1 Verder sprak de HEERE tot Mozes, zeggende:
2 Spreek tot de kinderen Israels, zeggende: Wanneer een vrouw zaad gegeven, en een knechtje gebaard zal hebben, zo zal zij zeven dagen onrein zijn; volgens de dagen der afzondering harer krankheid zal zij onrein zijn.
3 En op den achtsten dag zal het vlees zijner voorhuid besneden worden.
4 Daarna zal zij drie en dertig dagen blijven in het bloed harer reiniging; niets heiligs zal zij aanroeren, en tot het heiligdom zal zij niet komen, totdat de dagen harer reiniging vervuld zijn.
5 Maar indien zij een meisje gebaard zal hebben, zo zal zij twee weken onrein zijn, volgens haar afzondering; daarna zal zij zes en zestig dagen blijven in het bloed harer reiniging.
6 En als de dagen harer reiniging voor den zoon, of voor de dochter, vervuld zullen zijn, zo zal zij een eenjarig lam ten brandoffer, en een jonge duif, of tortelduif, ten zondoffer brengen, voor de deur van de tent der samenkomst, tot den priester.
7 Die zal dat offeren voor het aangezicht des HEEREN, en zal voor haar verzoening doen, zo zal zij rein zijn van den vloed haars bloeds.

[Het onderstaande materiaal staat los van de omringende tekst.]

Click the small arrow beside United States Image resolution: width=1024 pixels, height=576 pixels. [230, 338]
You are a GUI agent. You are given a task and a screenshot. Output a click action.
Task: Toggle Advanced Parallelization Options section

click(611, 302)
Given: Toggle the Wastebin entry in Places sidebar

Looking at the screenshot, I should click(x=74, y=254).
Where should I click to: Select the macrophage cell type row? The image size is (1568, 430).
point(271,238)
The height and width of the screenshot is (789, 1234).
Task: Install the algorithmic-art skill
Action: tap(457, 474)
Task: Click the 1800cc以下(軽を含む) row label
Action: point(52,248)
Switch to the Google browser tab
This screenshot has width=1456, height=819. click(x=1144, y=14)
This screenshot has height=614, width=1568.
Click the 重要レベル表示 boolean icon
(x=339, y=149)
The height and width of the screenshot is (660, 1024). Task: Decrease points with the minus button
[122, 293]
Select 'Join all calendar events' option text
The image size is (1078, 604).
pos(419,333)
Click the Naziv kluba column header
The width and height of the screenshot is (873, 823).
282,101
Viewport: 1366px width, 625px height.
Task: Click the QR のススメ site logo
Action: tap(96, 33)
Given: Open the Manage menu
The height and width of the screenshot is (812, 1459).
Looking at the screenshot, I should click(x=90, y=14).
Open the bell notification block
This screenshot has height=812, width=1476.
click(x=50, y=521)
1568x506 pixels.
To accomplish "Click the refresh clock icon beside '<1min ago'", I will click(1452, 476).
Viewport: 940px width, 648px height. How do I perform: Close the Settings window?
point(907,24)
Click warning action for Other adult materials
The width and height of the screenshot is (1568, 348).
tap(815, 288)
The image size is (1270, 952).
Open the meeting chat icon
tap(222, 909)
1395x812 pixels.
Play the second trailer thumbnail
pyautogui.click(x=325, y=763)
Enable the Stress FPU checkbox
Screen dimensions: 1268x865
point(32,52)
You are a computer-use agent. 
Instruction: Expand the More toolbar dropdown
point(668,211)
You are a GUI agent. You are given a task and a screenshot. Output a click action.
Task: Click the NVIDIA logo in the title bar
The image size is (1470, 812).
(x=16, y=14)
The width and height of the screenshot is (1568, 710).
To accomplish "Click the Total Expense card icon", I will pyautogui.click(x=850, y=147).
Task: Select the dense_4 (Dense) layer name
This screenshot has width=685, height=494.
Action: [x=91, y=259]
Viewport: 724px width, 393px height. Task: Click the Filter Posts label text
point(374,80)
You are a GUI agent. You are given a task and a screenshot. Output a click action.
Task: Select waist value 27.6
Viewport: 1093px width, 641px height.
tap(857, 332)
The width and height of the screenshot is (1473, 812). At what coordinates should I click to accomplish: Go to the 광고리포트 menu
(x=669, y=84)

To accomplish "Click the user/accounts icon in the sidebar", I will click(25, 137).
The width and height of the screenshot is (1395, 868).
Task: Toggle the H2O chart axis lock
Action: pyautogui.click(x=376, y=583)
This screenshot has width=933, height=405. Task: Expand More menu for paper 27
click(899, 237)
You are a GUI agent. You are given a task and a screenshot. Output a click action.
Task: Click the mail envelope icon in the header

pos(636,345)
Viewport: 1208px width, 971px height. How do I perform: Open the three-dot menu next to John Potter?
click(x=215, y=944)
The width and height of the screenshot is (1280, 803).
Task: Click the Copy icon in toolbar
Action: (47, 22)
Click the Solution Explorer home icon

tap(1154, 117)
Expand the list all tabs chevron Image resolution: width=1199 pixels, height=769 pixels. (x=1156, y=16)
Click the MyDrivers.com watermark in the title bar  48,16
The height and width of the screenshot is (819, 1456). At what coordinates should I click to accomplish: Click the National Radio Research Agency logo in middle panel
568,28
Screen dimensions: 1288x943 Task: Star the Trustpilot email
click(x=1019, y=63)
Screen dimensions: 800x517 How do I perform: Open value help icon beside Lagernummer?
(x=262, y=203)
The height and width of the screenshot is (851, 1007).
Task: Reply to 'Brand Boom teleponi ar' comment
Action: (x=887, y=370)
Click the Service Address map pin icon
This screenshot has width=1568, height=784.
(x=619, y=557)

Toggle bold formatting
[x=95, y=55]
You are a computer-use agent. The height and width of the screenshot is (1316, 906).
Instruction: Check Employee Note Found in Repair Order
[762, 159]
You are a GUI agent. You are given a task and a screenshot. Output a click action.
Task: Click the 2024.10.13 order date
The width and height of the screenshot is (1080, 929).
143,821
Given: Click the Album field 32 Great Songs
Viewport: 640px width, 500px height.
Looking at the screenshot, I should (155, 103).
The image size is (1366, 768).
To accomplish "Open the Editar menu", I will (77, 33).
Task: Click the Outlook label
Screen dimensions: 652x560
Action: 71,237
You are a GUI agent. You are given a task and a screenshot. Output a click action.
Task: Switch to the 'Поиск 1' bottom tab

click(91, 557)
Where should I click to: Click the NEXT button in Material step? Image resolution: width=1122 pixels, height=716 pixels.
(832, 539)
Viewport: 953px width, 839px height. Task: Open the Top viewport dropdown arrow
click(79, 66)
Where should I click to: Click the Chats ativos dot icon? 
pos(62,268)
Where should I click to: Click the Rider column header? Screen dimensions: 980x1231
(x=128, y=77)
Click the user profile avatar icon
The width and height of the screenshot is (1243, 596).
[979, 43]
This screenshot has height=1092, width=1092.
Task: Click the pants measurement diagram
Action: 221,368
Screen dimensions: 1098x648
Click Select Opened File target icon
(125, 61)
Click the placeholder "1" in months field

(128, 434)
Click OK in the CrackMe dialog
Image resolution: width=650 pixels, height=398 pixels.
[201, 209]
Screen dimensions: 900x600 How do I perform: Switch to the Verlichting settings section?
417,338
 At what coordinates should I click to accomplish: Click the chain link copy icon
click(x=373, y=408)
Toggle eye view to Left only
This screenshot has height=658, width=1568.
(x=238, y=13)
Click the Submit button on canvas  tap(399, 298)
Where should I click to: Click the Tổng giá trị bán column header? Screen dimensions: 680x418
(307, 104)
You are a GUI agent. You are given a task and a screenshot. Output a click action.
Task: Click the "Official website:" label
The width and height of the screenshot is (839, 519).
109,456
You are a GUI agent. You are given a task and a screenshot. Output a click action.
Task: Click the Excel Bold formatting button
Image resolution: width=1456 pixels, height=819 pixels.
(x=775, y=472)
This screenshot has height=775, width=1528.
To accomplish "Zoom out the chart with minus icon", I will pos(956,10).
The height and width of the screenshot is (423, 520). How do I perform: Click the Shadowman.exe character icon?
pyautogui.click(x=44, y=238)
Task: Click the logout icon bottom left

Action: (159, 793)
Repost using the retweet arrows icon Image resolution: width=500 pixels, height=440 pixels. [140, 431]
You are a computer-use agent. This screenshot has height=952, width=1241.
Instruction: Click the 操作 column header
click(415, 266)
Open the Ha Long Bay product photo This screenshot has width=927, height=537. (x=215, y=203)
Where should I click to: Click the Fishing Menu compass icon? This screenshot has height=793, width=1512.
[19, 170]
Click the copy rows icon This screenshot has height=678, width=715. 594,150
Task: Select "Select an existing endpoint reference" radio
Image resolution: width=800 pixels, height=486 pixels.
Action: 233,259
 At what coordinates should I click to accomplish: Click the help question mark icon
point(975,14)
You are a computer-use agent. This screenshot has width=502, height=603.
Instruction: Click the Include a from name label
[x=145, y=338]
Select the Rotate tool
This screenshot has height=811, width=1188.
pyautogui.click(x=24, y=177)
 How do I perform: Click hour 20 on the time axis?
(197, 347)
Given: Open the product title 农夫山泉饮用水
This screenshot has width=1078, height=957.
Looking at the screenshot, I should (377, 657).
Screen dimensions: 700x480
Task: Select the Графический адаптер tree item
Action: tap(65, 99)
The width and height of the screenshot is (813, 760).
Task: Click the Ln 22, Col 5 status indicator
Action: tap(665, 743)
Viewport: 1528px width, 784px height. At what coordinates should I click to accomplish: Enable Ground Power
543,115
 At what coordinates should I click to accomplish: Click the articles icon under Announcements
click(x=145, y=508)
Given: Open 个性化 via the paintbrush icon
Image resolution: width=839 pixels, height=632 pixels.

Dit is de wet dergene, die een knechtje of meisje gebaard heeft.
8 Maar indien haar hand niet genoeg voor een lam vindt, zo zal zij twee tortelduiven, of twee jonge duiven nemen, een ten brandoffer, en een ten zondoffer; en de priester zal voor haar verzoening doen; zo zal zij rein zijn.
1 И сказал Господь Моисею, говоря:
2 скажи сынам Израилевым: если женщина зачнет и родит [младенца] мужеского пола, то она нечиста будет семь дней; как во дни страдания ее очищением, она будет нечиста;
3 в восьмой же день обрежется у него крайняя плоть его;
4 и тридцать три дня должна она сидеть, очищаясь от кровей своих; ни к чему священному не должна прикасаться и к святилищу не должна приходить, пока не исполнятся дни очищения ее.
5 Если же она родит [младенца] женского пола, то во время очищения своего она будет нечиста две недели, и шестьдесят шесть дней должна сидеть, очищаясь от кровей своих.
6 По окончании дней очищения своего за сына или за дочь она должна принести однолетнего агнца во всесожжение и молодого голубя или горлицу в жертву за грех, ко входу скинии собрания к священнику;
7 он принесет это пред Господа и очистит ее, и она будет чиста от течения кровей ее. Вот закон о родившей [младенца] мужеского или женского пола.
8 Если же она не в состоянии принести агнца, то пусть возьмет двух горлиц или двух молодых голубей, одного во всесожжение, а другого в жертву за грех, и очистит ее священник, и она будет чиста.